───── MATERIAL SHOWN ─────

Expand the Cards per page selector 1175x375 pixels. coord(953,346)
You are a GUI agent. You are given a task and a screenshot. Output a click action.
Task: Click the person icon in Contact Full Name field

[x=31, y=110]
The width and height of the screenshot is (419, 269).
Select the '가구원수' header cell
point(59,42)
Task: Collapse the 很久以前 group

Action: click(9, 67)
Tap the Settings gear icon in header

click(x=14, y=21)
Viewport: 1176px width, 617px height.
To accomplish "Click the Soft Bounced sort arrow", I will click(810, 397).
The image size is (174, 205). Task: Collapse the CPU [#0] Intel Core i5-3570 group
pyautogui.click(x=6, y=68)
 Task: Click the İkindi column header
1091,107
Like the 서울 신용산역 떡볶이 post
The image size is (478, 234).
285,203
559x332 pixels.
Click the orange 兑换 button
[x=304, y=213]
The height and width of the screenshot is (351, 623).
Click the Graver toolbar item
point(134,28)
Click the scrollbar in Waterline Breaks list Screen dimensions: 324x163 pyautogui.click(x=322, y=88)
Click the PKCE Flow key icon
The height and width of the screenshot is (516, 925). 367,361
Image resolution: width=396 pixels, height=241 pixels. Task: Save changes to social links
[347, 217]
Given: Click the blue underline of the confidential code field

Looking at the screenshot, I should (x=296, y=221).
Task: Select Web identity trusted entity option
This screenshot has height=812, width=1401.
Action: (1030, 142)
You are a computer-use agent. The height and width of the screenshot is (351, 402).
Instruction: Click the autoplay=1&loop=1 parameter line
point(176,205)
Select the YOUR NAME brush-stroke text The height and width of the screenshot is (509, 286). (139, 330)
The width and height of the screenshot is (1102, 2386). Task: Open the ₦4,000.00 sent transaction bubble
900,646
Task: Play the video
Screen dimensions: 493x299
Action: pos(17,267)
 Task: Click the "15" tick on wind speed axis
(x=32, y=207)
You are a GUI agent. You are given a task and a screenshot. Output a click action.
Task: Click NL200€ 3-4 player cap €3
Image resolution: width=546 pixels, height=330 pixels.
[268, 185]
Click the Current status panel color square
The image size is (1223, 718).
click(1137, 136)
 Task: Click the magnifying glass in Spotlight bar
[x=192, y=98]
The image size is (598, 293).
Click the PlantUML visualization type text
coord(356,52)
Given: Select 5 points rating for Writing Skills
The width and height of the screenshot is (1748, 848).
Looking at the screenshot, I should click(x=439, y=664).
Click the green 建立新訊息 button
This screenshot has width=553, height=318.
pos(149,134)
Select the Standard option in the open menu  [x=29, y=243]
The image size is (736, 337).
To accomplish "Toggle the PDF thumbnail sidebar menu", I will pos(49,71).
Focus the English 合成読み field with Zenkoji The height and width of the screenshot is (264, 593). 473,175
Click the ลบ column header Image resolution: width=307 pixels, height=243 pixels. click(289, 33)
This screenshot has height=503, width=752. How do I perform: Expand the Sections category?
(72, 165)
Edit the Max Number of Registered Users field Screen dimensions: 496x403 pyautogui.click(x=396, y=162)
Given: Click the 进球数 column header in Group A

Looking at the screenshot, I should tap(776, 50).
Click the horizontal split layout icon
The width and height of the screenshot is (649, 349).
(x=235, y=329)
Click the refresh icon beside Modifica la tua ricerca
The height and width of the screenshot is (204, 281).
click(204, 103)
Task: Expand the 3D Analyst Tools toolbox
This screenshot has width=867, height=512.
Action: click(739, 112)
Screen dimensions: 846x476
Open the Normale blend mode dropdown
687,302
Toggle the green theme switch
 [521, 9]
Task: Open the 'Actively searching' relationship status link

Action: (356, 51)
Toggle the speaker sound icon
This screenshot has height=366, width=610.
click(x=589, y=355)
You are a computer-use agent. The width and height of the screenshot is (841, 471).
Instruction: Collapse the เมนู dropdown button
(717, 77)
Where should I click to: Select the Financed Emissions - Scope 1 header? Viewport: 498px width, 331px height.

─────

▶ _TASK TO CARRY OUT_: Throughout the listing above, how many lines hold the word "Viewport"? Answer with only the number.

▶ _RESPONSE AREA_: 2